The Maine AFL-CIO looks back at one of my favoirte labor leaders and sharer of the fist John L. Lewis in Labor History: The Punch that launched the CIO

Upon warning the convention that the rubber union would never again accept such an arrangement, Hutcheson shot to his feet to raise a point of order. He argued that the industrial union question had already been disposed of when the convention defeated the policy earlier. Lewis countered that Hutcheson’s point of order was “small potatoes” and was meant to silence smaller unions. The burly Hutcheson, standing at 6 foot 3, replied that he had been raised “on small potatoes and that is why I am so small.” After AFL President William Green ruled in Hutcheson favor, Lewis marched across the floor and, following a brief animated conversation, clocked Hutcheson with a right to the jaw, sending him crashing to the floor amid the wreckage of a table.

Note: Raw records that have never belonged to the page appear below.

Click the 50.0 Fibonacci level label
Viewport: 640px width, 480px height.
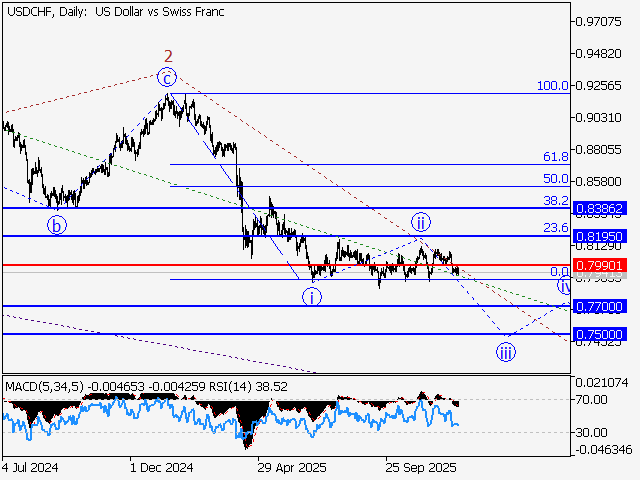(555, 179)
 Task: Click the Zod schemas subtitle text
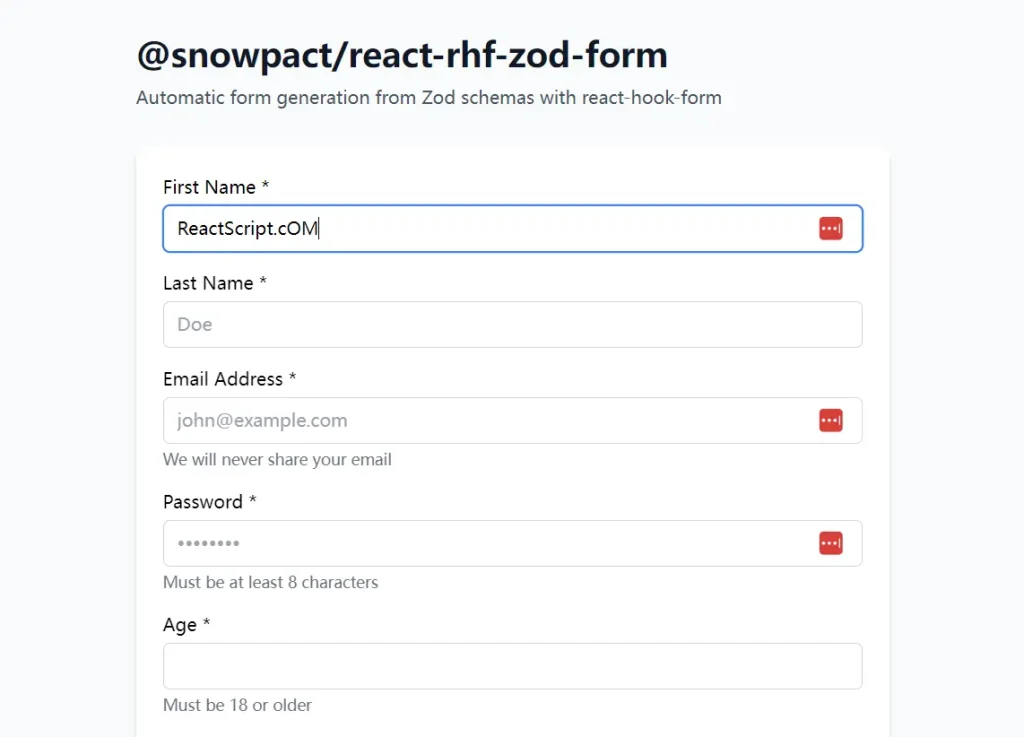tap(428, 97)
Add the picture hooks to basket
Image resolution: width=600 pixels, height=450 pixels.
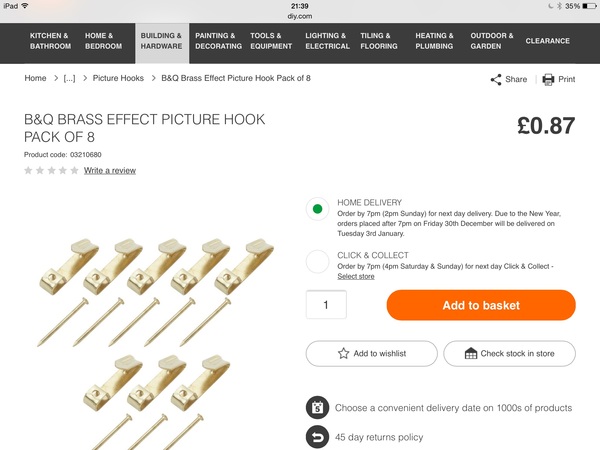(x=481, y=305)
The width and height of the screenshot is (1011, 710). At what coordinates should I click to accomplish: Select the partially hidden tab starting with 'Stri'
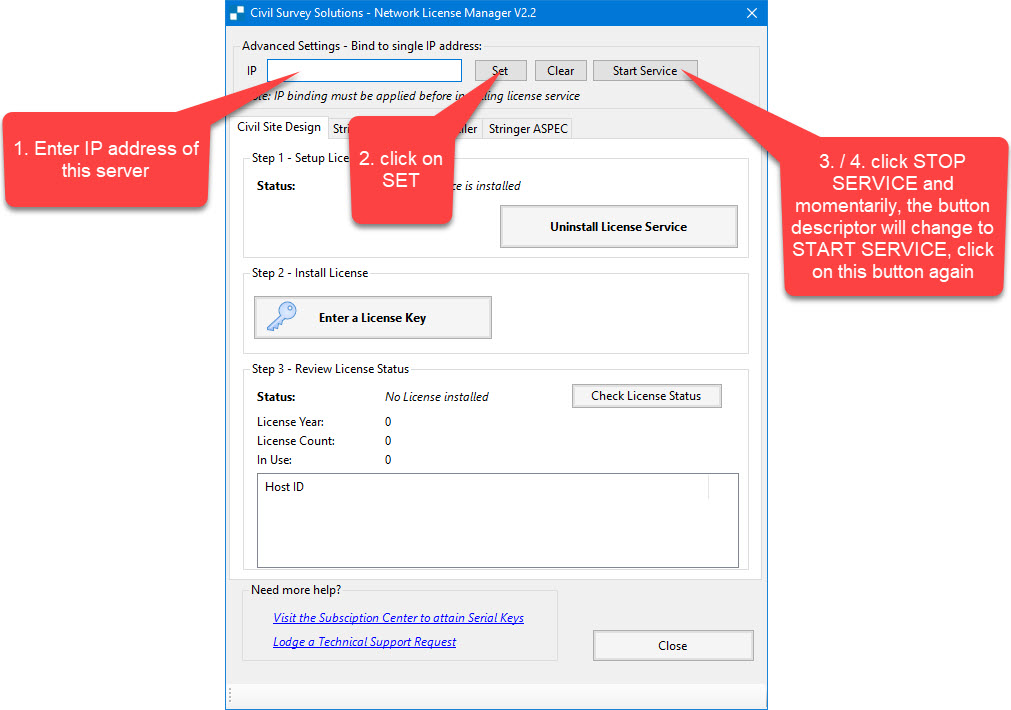pyautogui.click(x=340, y=129)
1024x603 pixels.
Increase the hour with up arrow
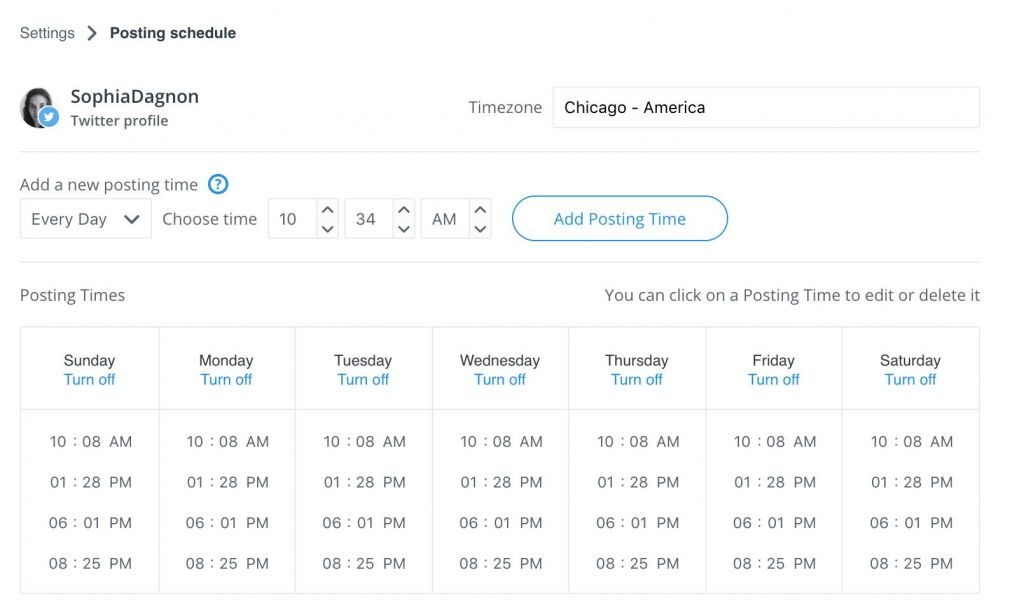[x=327, y=210]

According to the NY Times, shortly after that, Lewis received a telegram from a union carpenter from Kansas City: “Congratulations, sock him again.”

Shortly after, Lewis co-found the Committee for Industrial Organization within the AFL, which changed its name to the Congress of Industrial Organizations when it broke away from the AF of L in 1938. Its founding unions included leaders of the United Mine Workers, International Typographical Union, the Amalgamated Clothing Workers of America, International Ladies Garment Workers, United Textile Workers, the Oil Workers Union and the Hatters, Cap and Millinery Workers and the Mine, Mill and Smelters Union. At the 1938 CIO convention, Lewis was elected as the upstart labor federation’s first president.